A recent increase in new vehicle purchases has led to an increase in consumers who need an auto loan to buy that new car, which is good news for auto lenders.
The Federal Reserve released data Monday showing that total consumer borrowing increased at an annual rate of $5 billion in January, or 2.5 percent. While consumers cut back on their credit card use during that time, they went out and purchased new cars. The category that includes auto loans rose 6.9 percent in January, helped by improved car sales, the Associated Press reports. In January, credit card debt declined 6.4 percent, which is the 28th drop in 29 months.
Consumers are taking out more auto loans to purchase new vehicles, which recently boosted overall consumer borrowing.

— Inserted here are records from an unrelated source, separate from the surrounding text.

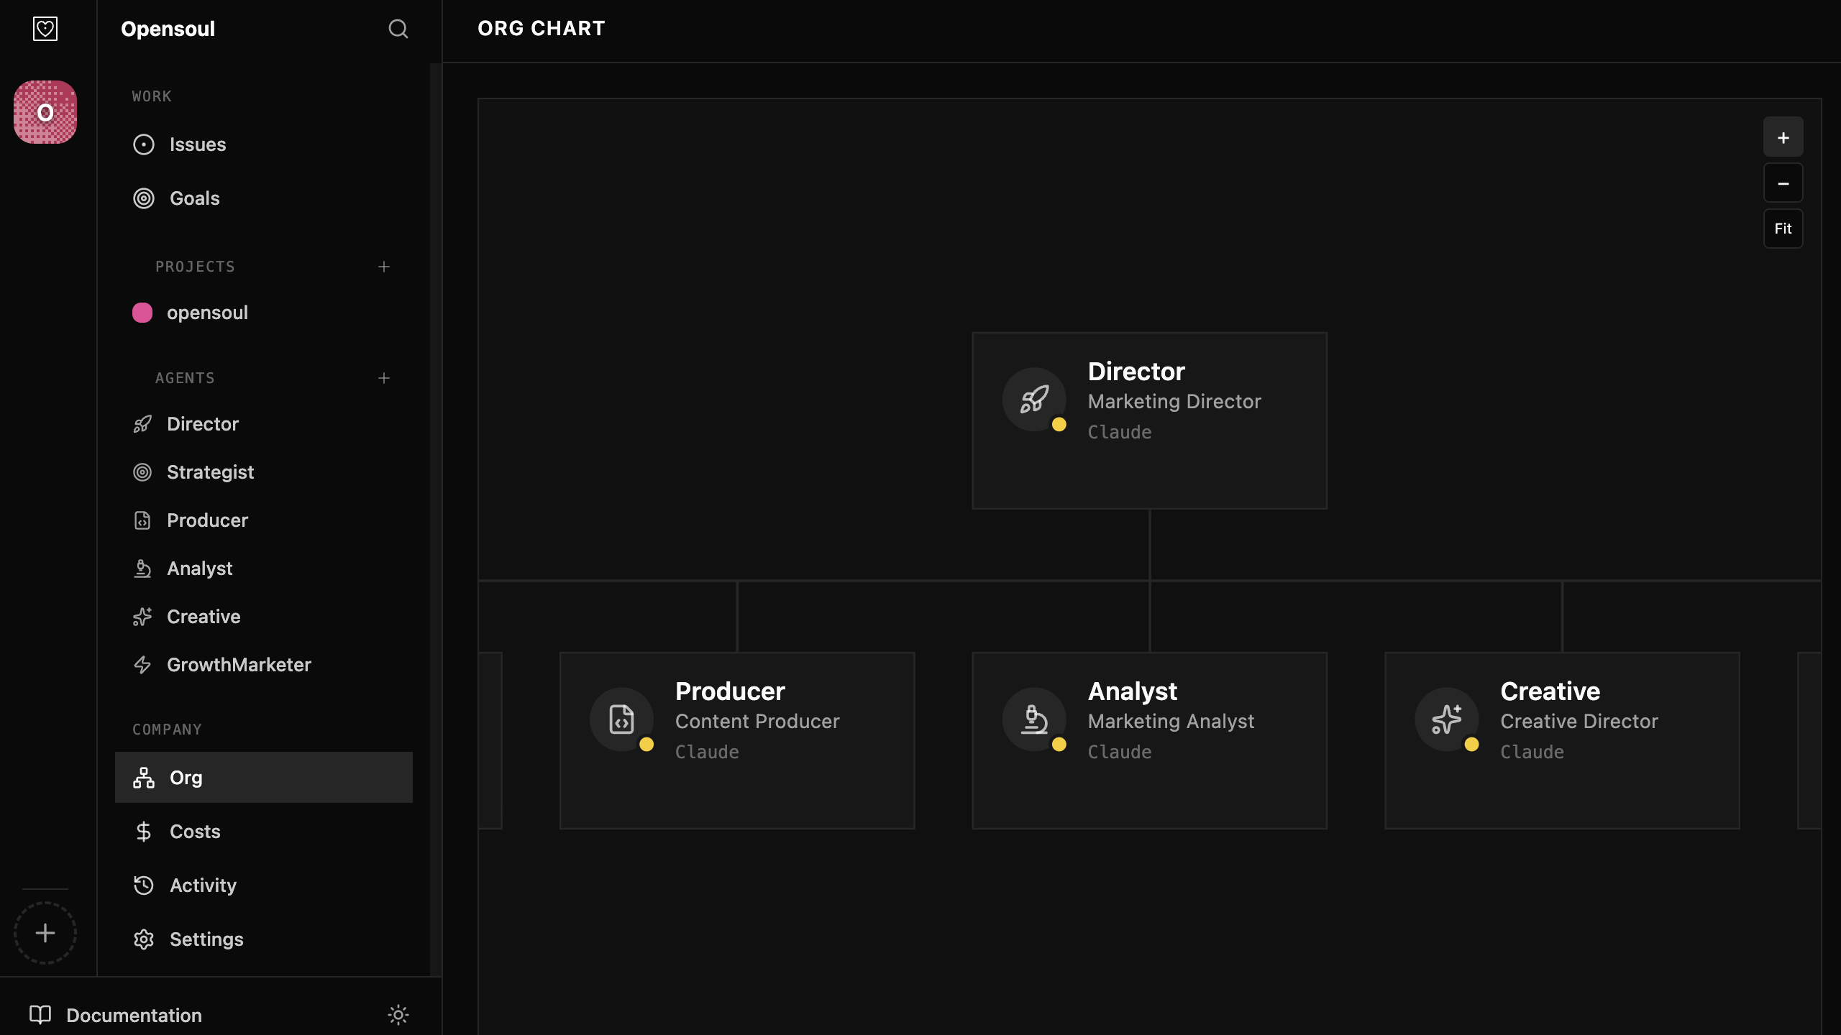Select the Director rocket agent icon

coord(143,424)
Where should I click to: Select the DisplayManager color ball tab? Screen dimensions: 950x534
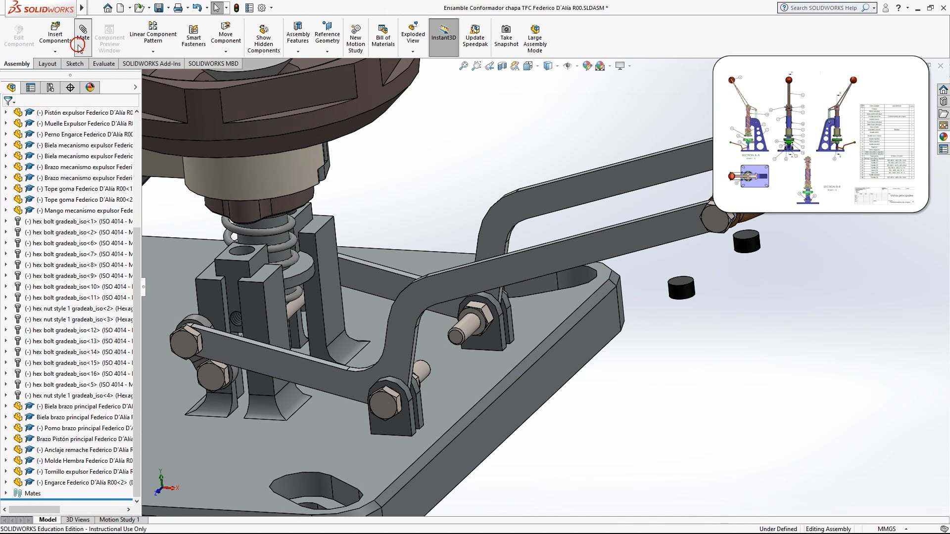[x=90, y=88]
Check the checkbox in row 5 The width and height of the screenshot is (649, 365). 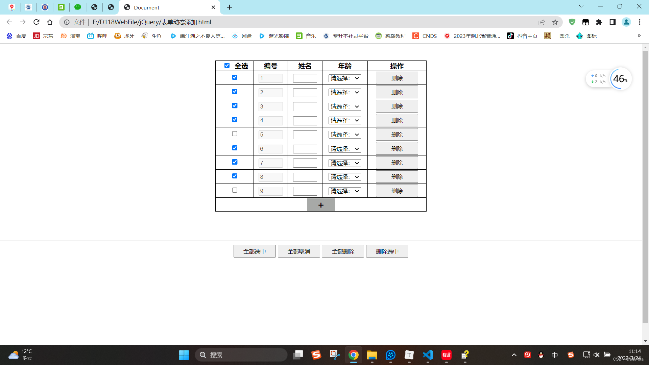click(x=235, y=134)
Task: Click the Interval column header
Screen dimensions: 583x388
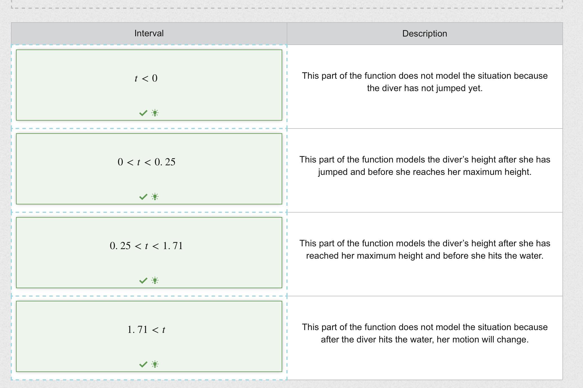Action: [149, 33]
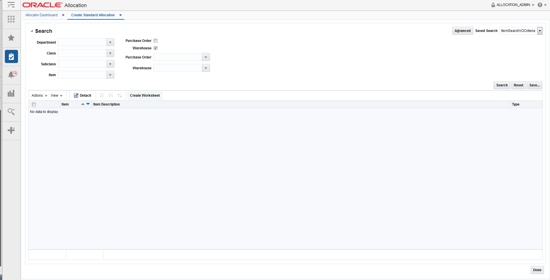Image resolution: width=550 pixels, height=280 pixels.
Task: Toggle the select-all checkbox in results table
Action: pos(34,104)
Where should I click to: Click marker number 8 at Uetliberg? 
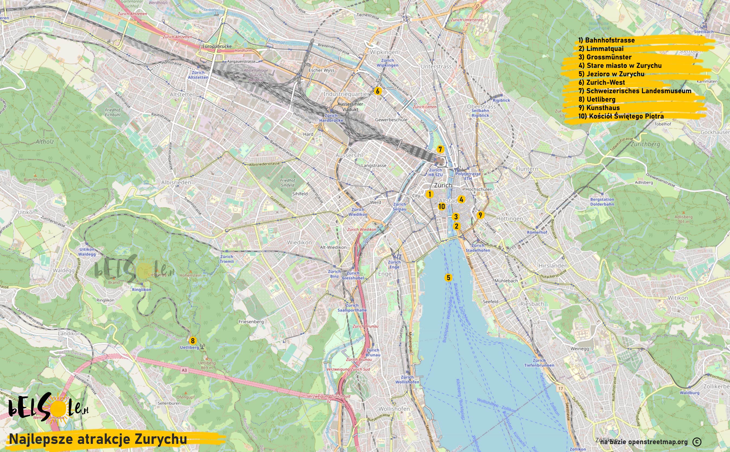click(193, 340)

The increase in auto loans was the sixth consecutive month that category has increased. This could be due to consumers who are more comfortable with taking on the debt load of a new auto loan, attractive new car incentives and lenders who are loosening their credit criteria and extending auto loans to consumers with less-than-perfect credit scores.
Car shoppers who purchased new vehicles in January had an overall lower FICO score compared to new car shoppers a year ago. According to CNW Research, the average FICO score for new car buyers in January was 697.5, which is the lowest it’s been since January 2006, when the average score was 694.9. In January 2010, the average score was above 725.
CNW’s preliminary February data shows that the average FICO score for new car buyers will continue to decline to 692.5, which is the lowest since December 2005.
Analysts are predicting that consumers will borrow more in upcoming months, thanks to a strengthening economy and better jobs outlook, the AP reports.